• _GIVEN INSTRUCTION_
Rewrite only the listing lines starting at the one containing "Viewport: 1436px width, 840px" and ending at the one containing "Screen dimensions: 432x468", substituting "Billing" for "Payments" and keeping everything else unchanged.

• _RECORDS TO USE_
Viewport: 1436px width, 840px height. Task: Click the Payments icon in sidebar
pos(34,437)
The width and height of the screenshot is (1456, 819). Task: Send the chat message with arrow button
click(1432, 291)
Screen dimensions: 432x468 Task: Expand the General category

---

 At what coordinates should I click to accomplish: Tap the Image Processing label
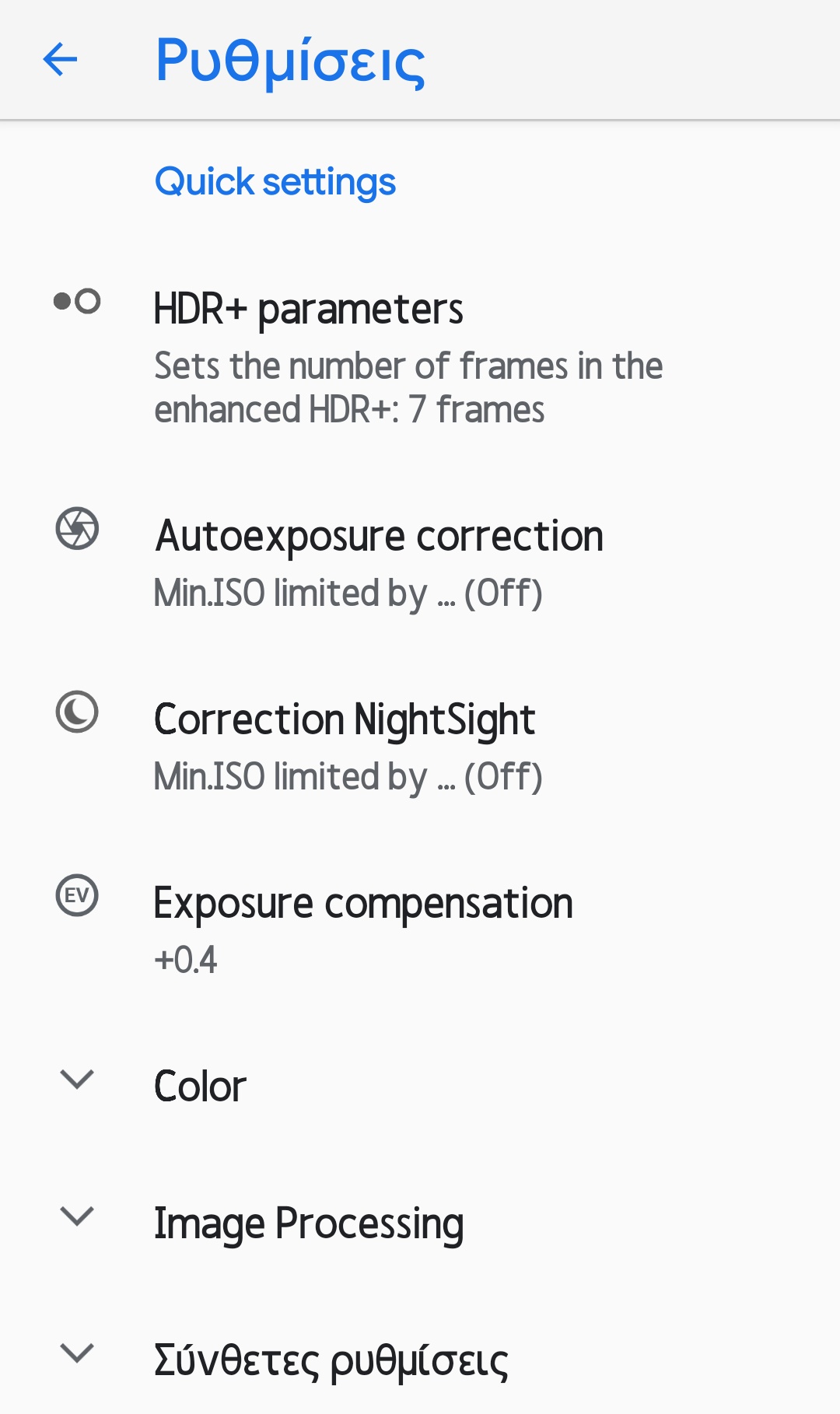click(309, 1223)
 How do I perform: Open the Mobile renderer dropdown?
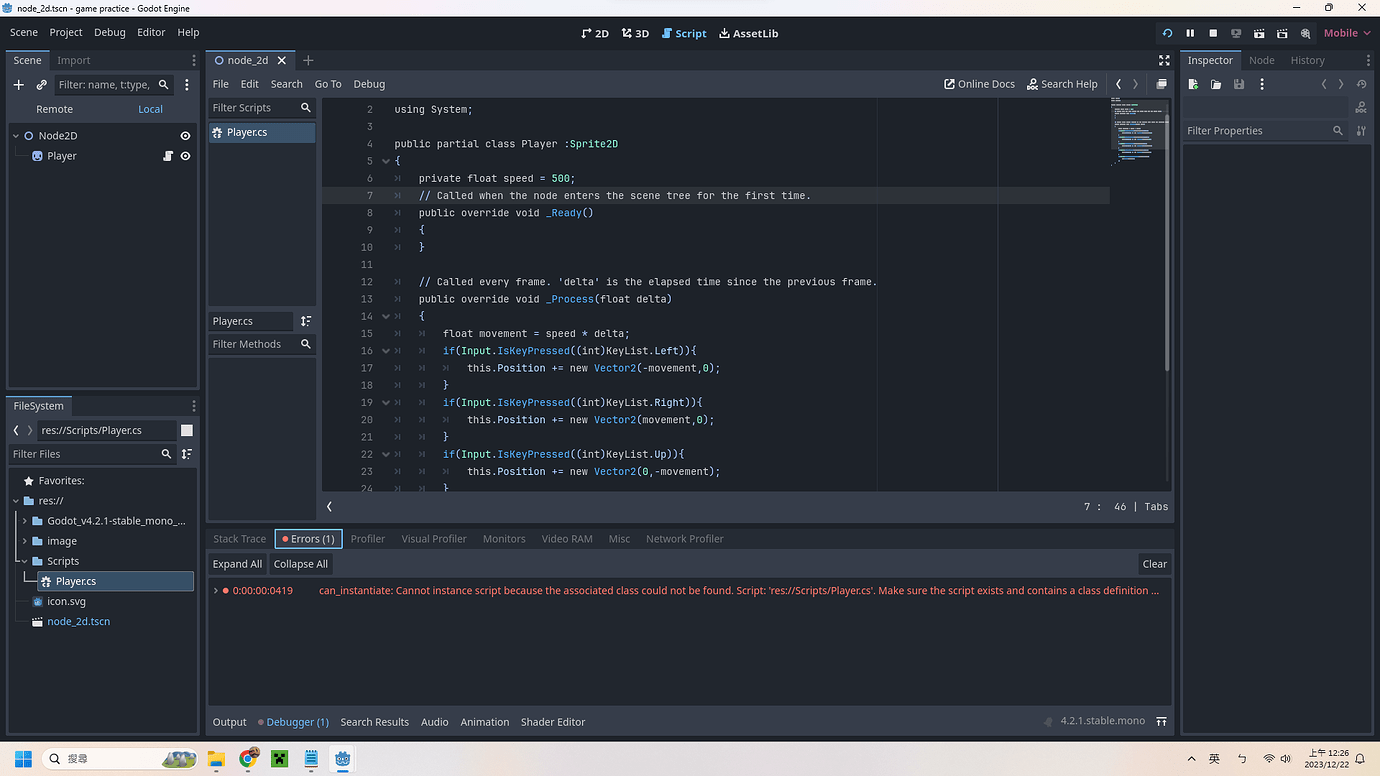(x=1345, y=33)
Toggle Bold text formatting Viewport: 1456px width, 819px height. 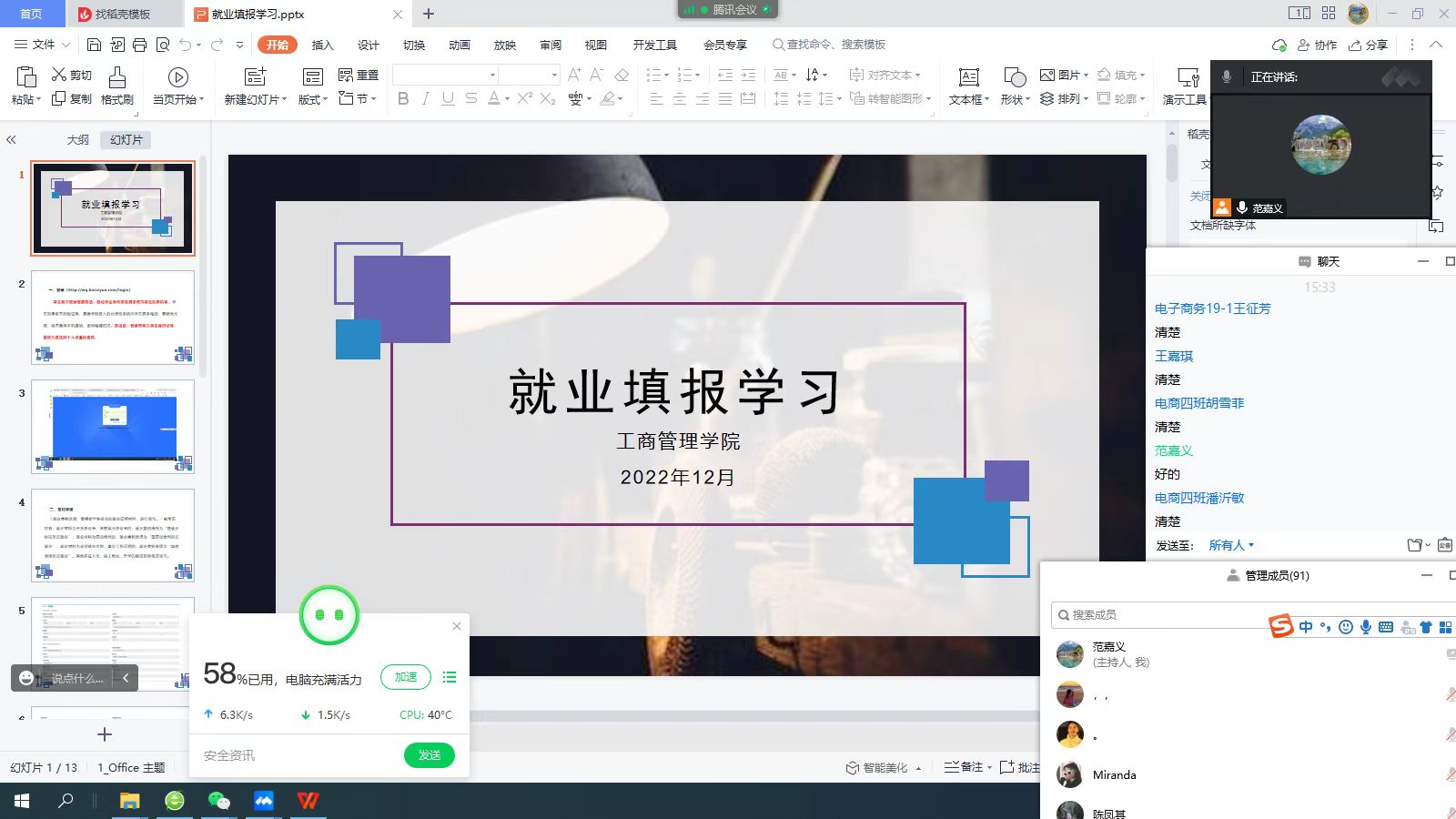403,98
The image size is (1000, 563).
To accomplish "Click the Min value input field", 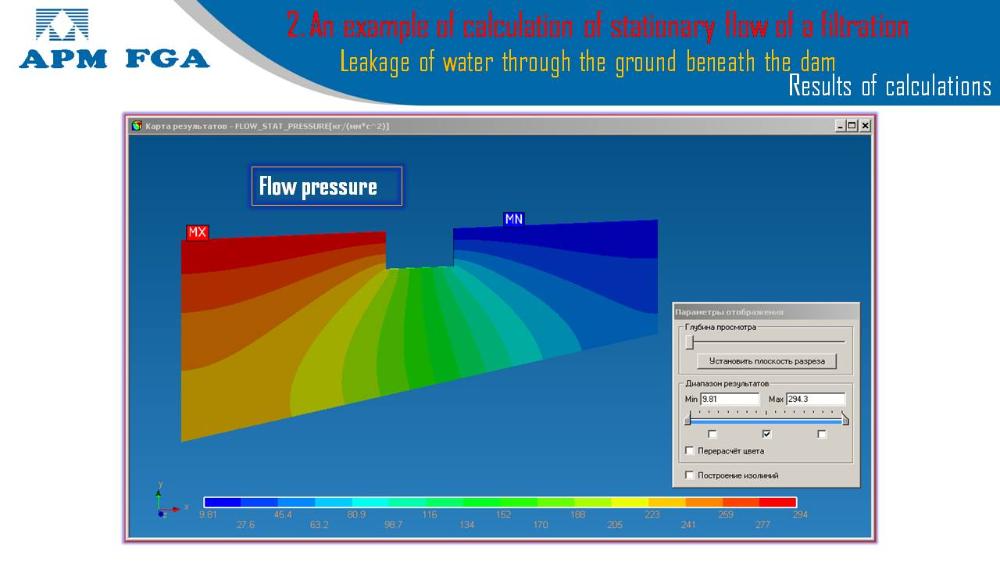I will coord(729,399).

• _COMPLETE OUTPUT_
Viewport: 1436px width, 840px height. Task: Click the Billing icon in sidebar
pos(34,437)
The width and height of the screenshot is (1456, 819). Task: Send the chat message with arrow button
click(1432, 291)
Screen dimensions: 432x468 Task: Expand the General category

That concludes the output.